Texte du document.
------------------------------------------------------------------------

C’est au quinzième siècle que commencèrent les pèlerinages royaux, et cela dura, presque sans interruption, de Charles VI à Louis XV (1414-1744) ! Liesse, étant situé près de Corbeny où le roi touchait les écrouelles au lendemain de son sacre, devint ainsi un des pèlerinages préférés de nos rois. Après Charles VII en 1429, Louis XI vint à Liesse quatre fois, ayant la Vierge noire en « particulière et parfaite dévotion » ; il y fonda une messe perpétuelle chaque samedi. On raconte que le roi se trouvant aux environs de Castres dans le sud de la France, un bourgeois insolent lui dit : « Roi folâtre, tu ruines le pays... » et autres injures de ce genre. L’impertinent méritait un châtiment et Louis XI s’apprêtait à le faire arrêter par ses gens d’armes, lorsque la pensée de Notre-Dame de Liesse se présenta à son esprit. La Mère de Miséricorde serait-elle son Avocate s’il ne consentait pas à faire clémence ? Le roi appela le bourgeois et lui dit :

– Tu n’ignores pas ce que tu mérites. Je consens à te pardonner cette fois, mais à une condition.

– Laquelle, Sire ?

– C’est que tu ailles à Liesse en réparation de ta faute et que tu y fasses dire une messe. »

Le bourgeois accepta volontiers et accomplit son pèlerinage de... réparation. À partir du quinzième siècle, Notre-Dame de Liesse devint, à certains égards, la patronne de la dynastie capétienne. On aimait associer les lys de France, le nom de Liesse et les lys blancs de la Vierge. Sur place, l’écrin de la Vierge noire devenait plus solide et plus beau, tandis que continuait le défilé des têtes couronnées : François Ier, prisonnier de Charles Quint à Pavie, supplia Notre-Dame de Liesse de lui rendre la liberté. Aussitôt délivré, il vint la remercier en son sanctuaire laonnois. Henri II en 1554, avec ses trois fils, dont le futur Henri III qui mourra martyr de la religion royale.

------------------------------------------------------------------------

Données fournies.
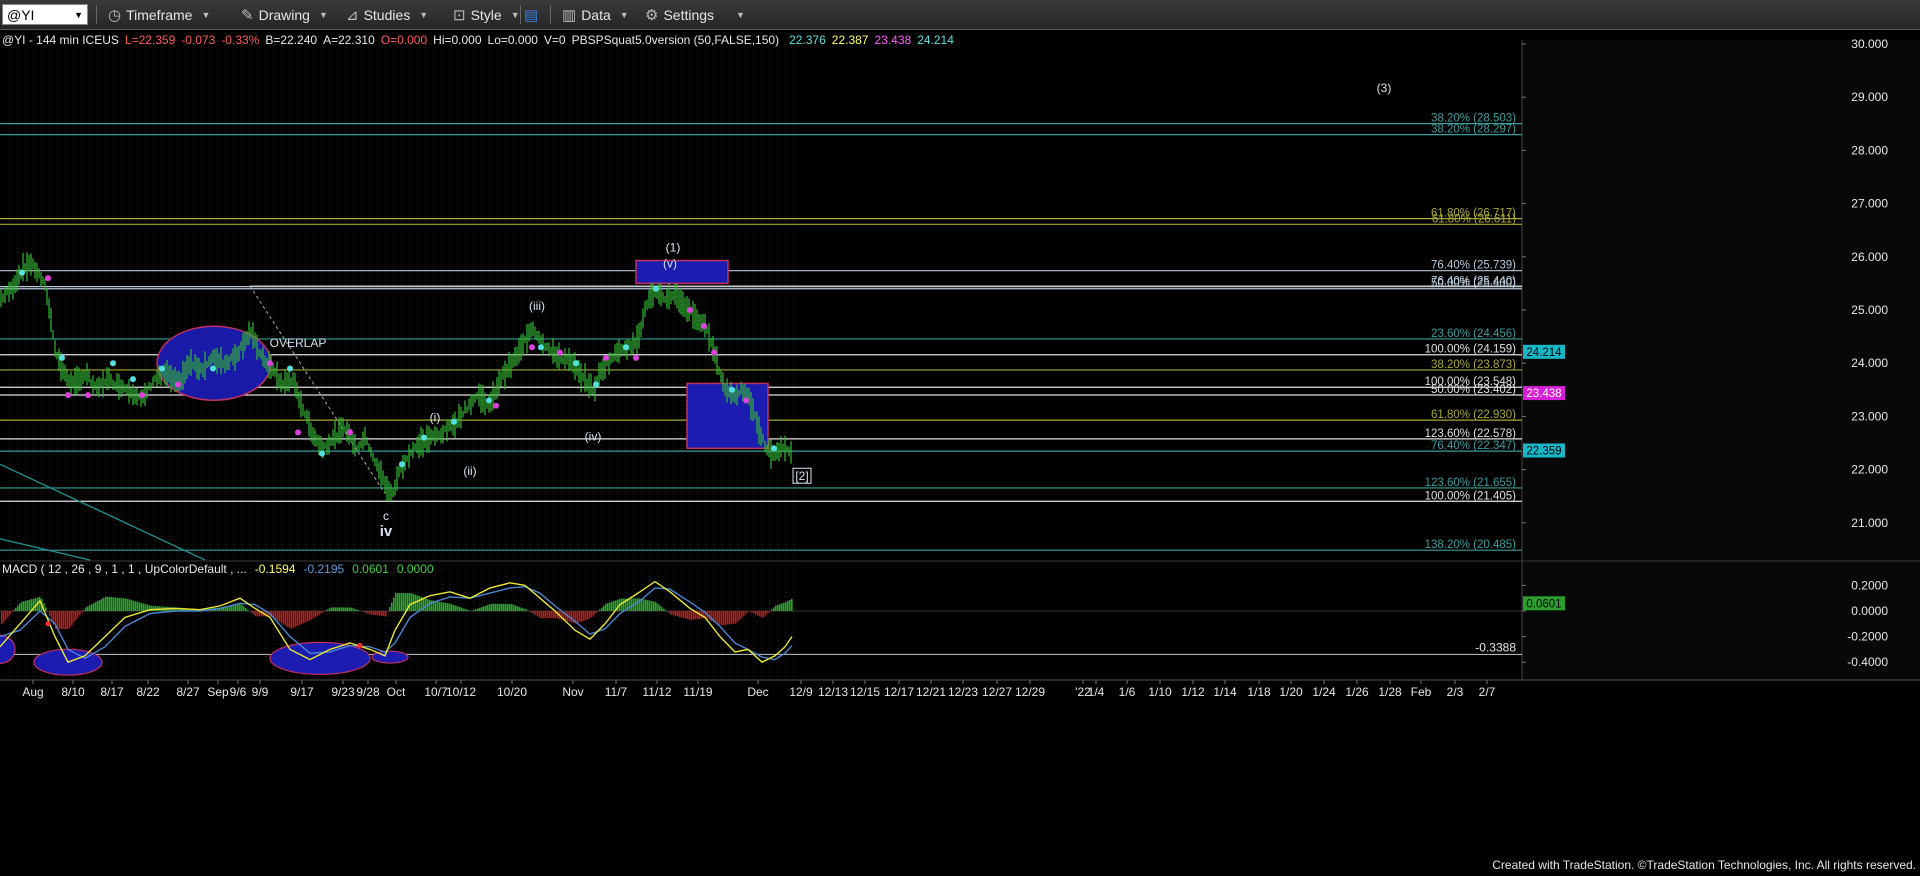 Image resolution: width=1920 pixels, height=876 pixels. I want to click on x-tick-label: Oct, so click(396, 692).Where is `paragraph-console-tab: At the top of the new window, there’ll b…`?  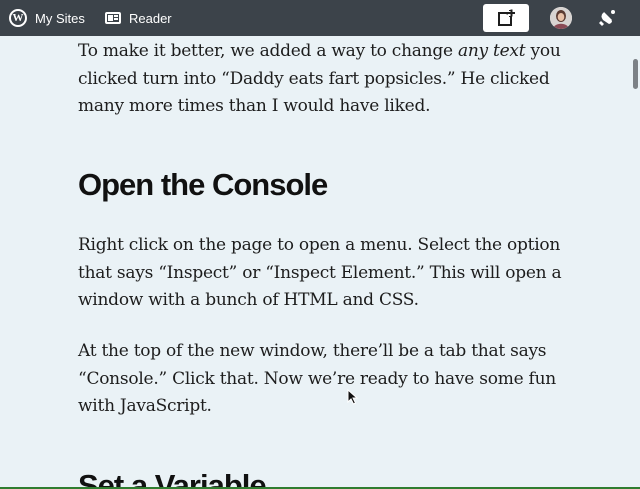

------------------------------------------------------------------------

Répondez à ces trois questions d'après le texte sur les pèlerinages royaux à Liesse.
1. Entre quels rois et quelles années les pèlerinages royaux eurent-ils lieu ?
2. Combien de fois Louis XI vint-il à Liesse ?
3. Qui retenait François Ier prisonnier à Pavie ?

Réponse ci-dessous.
1. Ils eurent lieu de Charles VI à Louis XV, de 1414 à 1744.
2. Il y vint quatre fois.
3. Charles Quint le retenait prisonnier.